Mal’s following actions are best described as contract rescission, which is the unwinding of an agreement. Mal decided to return the stolen medicine to the town and the money back to Niska. Granted, since this was an action show, there was a gunfight and someone sucked through a jet intake before Niska’s men accepted the rescission (non-traditional contract remedies were later sought by Niska in War Stories).

Out of Gas

The contract issues in Out of Gas focused on a salvage ship that found the crippled Serenity with only Mal onboard.

Serenity was heavily damaged from an engine room fire and needed a new compression coil.

The salvage captain boarded Serenity and shot Mal after seeing Mal was telling the truth about Serenity’s damage (this was after Mal offered anything of value in the ship’s hold).

The actions up until the shooting showed the parties went beyond offer and acceptance to performance, because the salvage captain boarded Serenity with the compression coil in hand.

Given the fact payment had not been determined, there was an uncertain term to the contract. However, there was sufficient evidence to show a contract had been formed based upon the conduct of the parties (boarding Serenity with the part Mal requested from the salvage captain).

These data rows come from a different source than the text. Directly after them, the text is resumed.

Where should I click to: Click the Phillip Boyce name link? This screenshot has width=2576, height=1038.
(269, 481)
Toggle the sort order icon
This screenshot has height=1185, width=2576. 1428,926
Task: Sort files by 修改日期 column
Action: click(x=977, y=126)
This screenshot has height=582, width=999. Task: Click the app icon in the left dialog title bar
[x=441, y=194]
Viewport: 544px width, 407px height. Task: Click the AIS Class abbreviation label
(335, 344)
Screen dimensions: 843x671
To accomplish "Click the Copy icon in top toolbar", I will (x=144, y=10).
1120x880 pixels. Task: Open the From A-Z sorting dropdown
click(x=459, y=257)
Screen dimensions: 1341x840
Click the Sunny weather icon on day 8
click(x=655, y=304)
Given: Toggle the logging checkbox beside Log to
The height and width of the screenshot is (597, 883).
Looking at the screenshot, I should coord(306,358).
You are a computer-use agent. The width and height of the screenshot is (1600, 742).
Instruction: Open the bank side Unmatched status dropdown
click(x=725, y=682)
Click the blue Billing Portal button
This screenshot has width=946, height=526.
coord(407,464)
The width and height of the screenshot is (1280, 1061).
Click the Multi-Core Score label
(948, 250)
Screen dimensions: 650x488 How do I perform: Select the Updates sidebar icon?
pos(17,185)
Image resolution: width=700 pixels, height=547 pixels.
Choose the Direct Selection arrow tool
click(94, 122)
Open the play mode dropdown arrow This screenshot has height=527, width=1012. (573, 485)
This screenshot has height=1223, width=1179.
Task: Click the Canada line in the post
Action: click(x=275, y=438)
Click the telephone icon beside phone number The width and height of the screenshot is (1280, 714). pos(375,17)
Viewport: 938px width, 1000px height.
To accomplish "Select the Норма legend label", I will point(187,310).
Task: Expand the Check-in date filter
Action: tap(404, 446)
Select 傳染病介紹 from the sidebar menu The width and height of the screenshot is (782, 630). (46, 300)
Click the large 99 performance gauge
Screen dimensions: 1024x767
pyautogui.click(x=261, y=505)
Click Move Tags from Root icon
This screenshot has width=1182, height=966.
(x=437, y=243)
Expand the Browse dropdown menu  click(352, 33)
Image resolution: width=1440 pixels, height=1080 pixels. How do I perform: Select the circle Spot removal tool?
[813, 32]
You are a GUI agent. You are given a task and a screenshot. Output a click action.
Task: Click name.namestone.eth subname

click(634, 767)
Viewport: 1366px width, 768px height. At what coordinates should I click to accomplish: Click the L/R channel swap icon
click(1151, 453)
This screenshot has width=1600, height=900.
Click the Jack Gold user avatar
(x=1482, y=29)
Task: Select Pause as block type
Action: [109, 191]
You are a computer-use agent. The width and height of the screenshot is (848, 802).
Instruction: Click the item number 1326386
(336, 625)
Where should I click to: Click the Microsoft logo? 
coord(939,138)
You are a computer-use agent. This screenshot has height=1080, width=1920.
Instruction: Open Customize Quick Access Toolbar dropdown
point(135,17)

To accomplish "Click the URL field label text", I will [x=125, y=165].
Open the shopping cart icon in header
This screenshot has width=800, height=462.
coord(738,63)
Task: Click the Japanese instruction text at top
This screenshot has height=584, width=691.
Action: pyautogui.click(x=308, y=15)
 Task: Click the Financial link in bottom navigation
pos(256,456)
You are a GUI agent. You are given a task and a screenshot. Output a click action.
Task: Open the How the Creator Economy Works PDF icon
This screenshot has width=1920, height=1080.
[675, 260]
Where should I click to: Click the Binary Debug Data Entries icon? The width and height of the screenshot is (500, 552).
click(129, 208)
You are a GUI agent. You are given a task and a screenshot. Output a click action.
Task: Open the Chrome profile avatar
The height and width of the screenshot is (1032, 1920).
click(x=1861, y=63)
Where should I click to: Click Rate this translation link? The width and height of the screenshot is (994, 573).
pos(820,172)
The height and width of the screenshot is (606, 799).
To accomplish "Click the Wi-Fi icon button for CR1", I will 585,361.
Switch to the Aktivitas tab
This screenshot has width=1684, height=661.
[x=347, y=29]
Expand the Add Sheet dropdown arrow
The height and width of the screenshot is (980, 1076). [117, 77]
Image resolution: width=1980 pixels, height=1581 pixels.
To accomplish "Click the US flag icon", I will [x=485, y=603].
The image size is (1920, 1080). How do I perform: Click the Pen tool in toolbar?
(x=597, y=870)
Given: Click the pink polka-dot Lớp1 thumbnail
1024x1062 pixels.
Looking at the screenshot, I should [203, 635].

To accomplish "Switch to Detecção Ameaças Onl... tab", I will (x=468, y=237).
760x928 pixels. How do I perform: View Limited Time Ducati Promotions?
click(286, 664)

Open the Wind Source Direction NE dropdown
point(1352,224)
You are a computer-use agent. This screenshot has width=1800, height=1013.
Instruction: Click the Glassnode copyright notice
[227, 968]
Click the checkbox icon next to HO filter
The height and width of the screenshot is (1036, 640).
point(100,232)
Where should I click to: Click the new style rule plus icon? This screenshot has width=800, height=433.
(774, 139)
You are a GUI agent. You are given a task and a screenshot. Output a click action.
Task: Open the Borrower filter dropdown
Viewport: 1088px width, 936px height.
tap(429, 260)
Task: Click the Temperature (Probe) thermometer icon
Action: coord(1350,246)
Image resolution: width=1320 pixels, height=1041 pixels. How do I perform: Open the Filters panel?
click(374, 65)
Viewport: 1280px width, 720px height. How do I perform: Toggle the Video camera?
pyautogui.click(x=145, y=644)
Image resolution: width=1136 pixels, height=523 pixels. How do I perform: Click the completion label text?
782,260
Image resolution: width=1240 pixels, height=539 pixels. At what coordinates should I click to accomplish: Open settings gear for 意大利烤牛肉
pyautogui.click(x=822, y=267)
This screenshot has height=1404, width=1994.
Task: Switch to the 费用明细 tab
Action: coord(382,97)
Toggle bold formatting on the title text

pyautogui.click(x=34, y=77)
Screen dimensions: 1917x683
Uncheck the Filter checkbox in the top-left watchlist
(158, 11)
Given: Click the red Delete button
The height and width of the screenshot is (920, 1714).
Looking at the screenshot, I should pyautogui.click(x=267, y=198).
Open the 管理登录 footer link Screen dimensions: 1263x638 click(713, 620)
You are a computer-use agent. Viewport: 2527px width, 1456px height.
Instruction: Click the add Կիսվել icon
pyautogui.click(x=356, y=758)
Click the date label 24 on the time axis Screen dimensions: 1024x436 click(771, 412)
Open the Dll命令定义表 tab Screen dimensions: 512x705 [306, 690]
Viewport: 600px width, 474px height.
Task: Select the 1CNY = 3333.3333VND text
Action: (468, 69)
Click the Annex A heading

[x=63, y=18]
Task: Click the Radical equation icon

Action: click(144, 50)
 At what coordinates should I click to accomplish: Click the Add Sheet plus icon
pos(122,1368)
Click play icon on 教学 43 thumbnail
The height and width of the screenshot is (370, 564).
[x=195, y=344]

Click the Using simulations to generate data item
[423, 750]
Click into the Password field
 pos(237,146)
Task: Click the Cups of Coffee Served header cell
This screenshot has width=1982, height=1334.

After being shot, Mal armed himself with the gun from the “Mule” and ordered the captain and crew off his ship. While there was no payment made for the compression coil, the salvage captain breached his agreement when he shot Mal. Keeping the compression coil would have been the proper damage recovery (sure, there is a separate cause of action for shooting someone).

Curse Your Sudden But Inevitable Betrayal

The remedy for a breach of contract is either money damages or equitable remedies. Gunfights in the series aside, Out of Gas focused more on the equitable remedy of specific performance. In the instance of The Train Job, returning Niska’s money was designed to put him in the same place as he was before the contract with Malcolm Renyolds.

So let me make this abundantly clear. I do the job and then I get paid.

Captain Malcolm Reynolds

Firefly essentially was about engaging in contract work for payment. Each episode has different themes on issues of formation, breach or remedies. While the show was certainly not a transactional space adventure with cowboys, the contract issues are very prevalent.